Copy the records below word for word, leaving the pictures out of your answer.

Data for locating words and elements
╔══

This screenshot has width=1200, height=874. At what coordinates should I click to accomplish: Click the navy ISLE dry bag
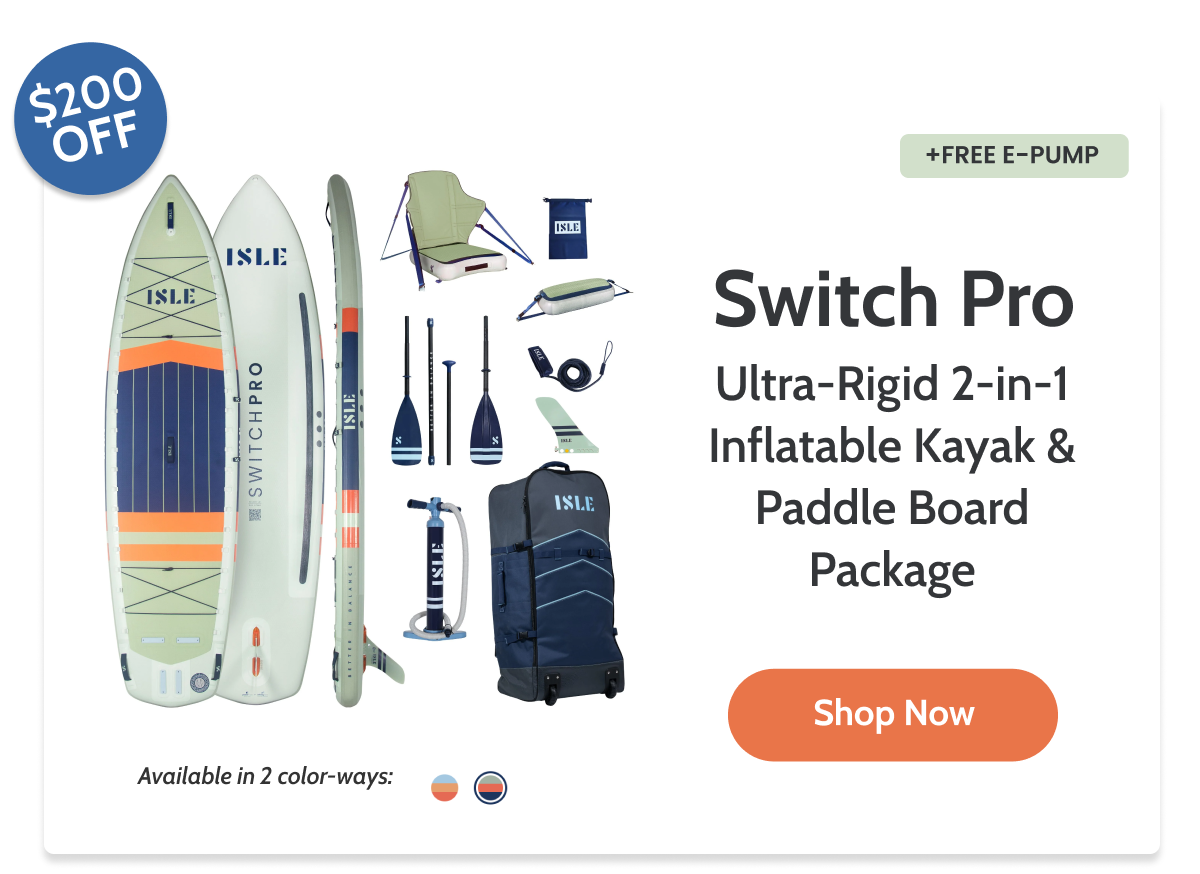[x=567, y=228]
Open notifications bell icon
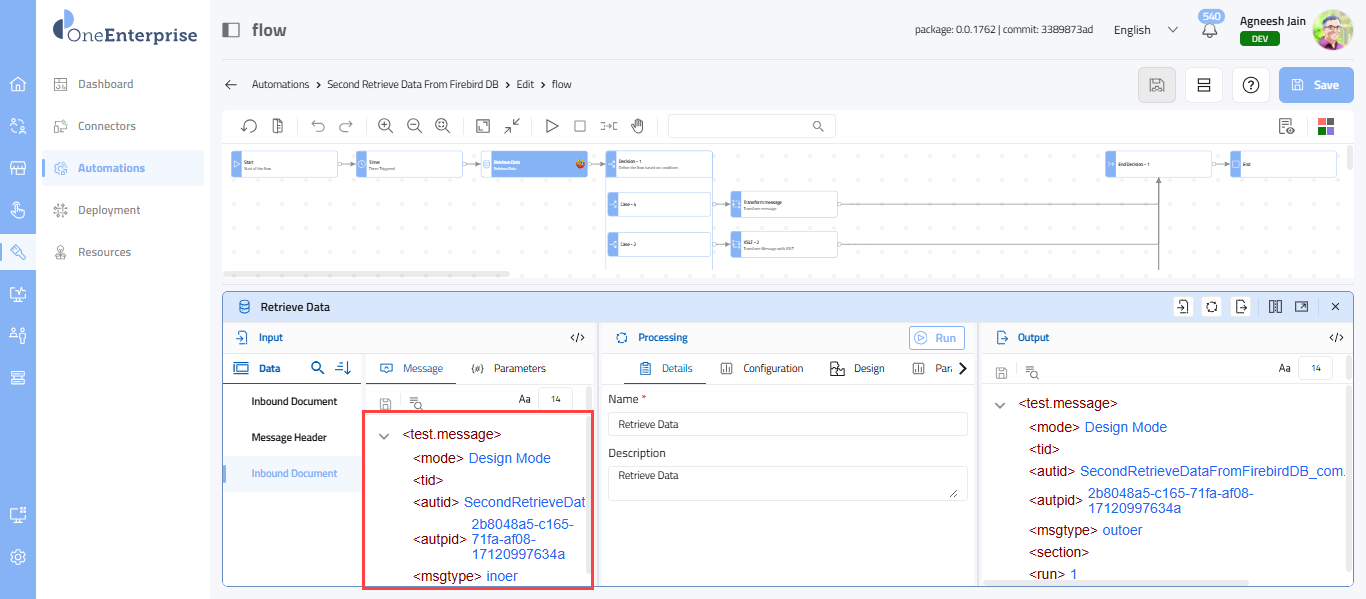This screenshot has width=1366, height=599. point(1210,30)
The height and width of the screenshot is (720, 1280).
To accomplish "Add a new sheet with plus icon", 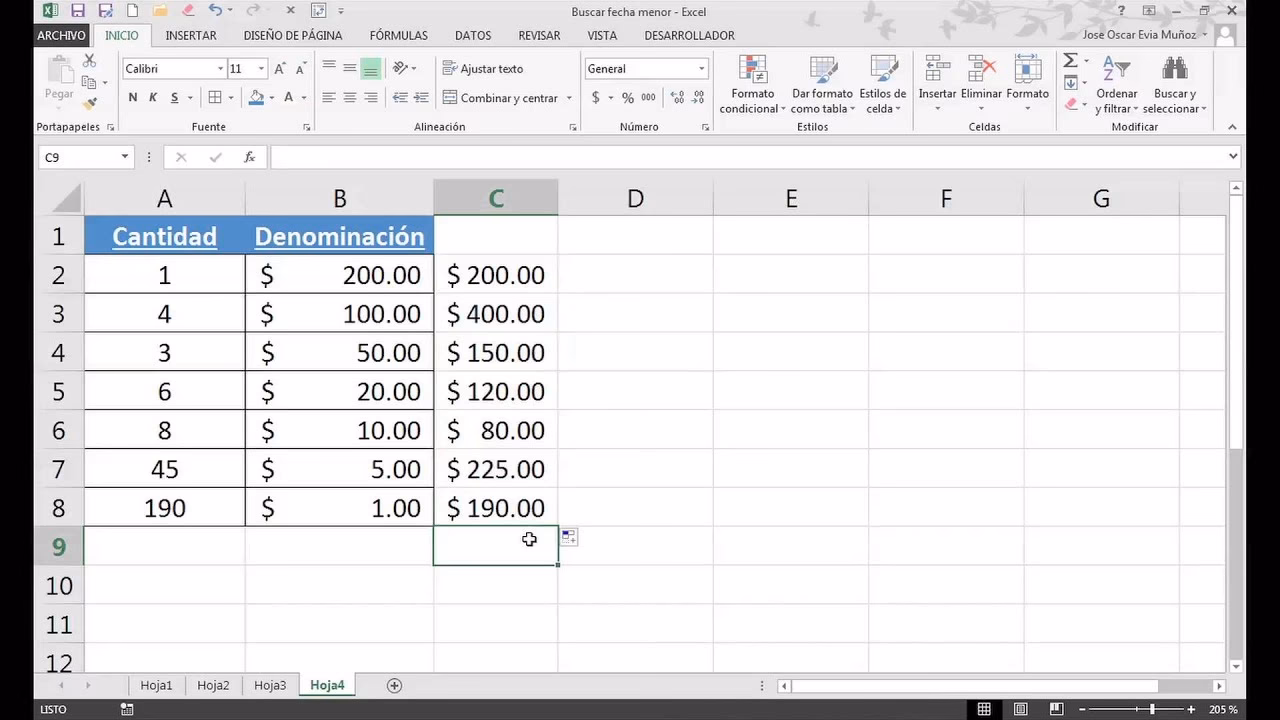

╚══

** RESULT OF THIS EXERCISE **
This screenshot has width=1200, height=874. At what coordinates should I click to accomplish: Click the navy ISLE dry bag
[x=567, y=228]
Open notifications bell icon
This screenshot has width=1366, height=599. point(1210,30)
The height and width of the screenshot is (720, 1280).
To accomplish "Add a new sheet with plus icon", 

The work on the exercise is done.